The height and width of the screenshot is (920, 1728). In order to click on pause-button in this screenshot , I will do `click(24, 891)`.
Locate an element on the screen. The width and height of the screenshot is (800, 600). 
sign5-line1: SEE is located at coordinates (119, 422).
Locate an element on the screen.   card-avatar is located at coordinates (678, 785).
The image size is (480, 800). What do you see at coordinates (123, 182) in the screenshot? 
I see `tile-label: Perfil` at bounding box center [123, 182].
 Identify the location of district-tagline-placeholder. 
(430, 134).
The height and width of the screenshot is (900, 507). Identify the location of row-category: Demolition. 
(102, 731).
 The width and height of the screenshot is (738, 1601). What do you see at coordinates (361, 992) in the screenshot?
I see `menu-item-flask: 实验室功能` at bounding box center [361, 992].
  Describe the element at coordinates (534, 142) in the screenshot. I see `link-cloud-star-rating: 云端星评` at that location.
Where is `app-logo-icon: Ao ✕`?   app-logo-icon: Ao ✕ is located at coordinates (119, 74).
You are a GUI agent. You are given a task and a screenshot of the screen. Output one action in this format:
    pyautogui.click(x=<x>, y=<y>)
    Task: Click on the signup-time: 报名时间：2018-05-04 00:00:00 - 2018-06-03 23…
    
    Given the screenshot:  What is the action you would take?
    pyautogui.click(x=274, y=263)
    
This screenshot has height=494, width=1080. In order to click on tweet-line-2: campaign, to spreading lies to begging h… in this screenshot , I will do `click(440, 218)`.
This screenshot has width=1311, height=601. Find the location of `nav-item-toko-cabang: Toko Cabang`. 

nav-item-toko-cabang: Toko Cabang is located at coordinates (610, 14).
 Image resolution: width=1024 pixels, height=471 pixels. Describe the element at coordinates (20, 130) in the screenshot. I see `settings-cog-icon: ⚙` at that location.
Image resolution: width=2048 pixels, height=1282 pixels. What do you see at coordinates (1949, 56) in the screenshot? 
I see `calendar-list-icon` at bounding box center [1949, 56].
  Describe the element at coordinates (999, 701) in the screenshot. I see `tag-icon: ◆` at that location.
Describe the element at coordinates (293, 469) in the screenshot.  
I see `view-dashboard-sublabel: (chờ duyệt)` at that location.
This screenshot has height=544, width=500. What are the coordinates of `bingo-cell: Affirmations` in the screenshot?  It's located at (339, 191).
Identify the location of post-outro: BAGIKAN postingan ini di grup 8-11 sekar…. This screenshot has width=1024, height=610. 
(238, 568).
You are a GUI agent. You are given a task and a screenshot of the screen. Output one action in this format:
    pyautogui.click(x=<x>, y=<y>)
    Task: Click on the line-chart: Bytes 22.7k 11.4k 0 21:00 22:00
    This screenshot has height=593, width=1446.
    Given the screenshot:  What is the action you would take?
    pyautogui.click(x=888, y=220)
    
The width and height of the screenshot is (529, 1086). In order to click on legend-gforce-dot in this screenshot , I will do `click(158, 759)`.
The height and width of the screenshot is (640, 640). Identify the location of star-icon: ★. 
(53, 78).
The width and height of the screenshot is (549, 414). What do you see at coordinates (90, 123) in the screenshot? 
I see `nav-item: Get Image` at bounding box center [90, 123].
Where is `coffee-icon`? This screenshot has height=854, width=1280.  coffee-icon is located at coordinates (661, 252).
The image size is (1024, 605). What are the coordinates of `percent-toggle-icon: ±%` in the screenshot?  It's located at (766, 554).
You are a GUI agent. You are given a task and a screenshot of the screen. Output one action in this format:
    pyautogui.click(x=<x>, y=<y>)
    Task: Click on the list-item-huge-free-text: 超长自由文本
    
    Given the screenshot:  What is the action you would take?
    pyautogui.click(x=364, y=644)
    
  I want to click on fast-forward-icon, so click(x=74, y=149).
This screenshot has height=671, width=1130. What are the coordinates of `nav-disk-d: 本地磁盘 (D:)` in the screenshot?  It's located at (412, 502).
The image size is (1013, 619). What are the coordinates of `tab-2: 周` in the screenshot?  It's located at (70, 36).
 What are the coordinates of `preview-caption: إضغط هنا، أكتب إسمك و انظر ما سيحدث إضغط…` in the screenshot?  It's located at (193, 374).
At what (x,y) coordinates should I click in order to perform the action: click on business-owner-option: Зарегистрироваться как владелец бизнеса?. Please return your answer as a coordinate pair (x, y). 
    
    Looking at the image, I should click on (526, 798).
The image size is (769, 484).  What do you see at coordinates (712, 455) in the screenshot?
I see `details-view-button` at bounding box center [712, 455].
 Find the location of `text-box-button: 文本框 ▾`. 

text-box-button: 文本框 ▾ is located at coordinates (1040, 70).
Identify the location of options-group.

• • • • • • •

# Directive
Please return, unchanged, the rows from the beginning of the records through the line with "coordinates (678, 785).", including both ends.

# Reply
The height and width of the screenshot is (920, 1728). In order to click on pause-button in this screenshot , I will do `click(24, 891)`.
Locate an element on the screen. The width and height of the screenshot is (800, 600). 
sign5-line1: SEE is located at coordinates (119, 422).
Locate an element on the screen.   card-avatar is located at coordinates (678, 785).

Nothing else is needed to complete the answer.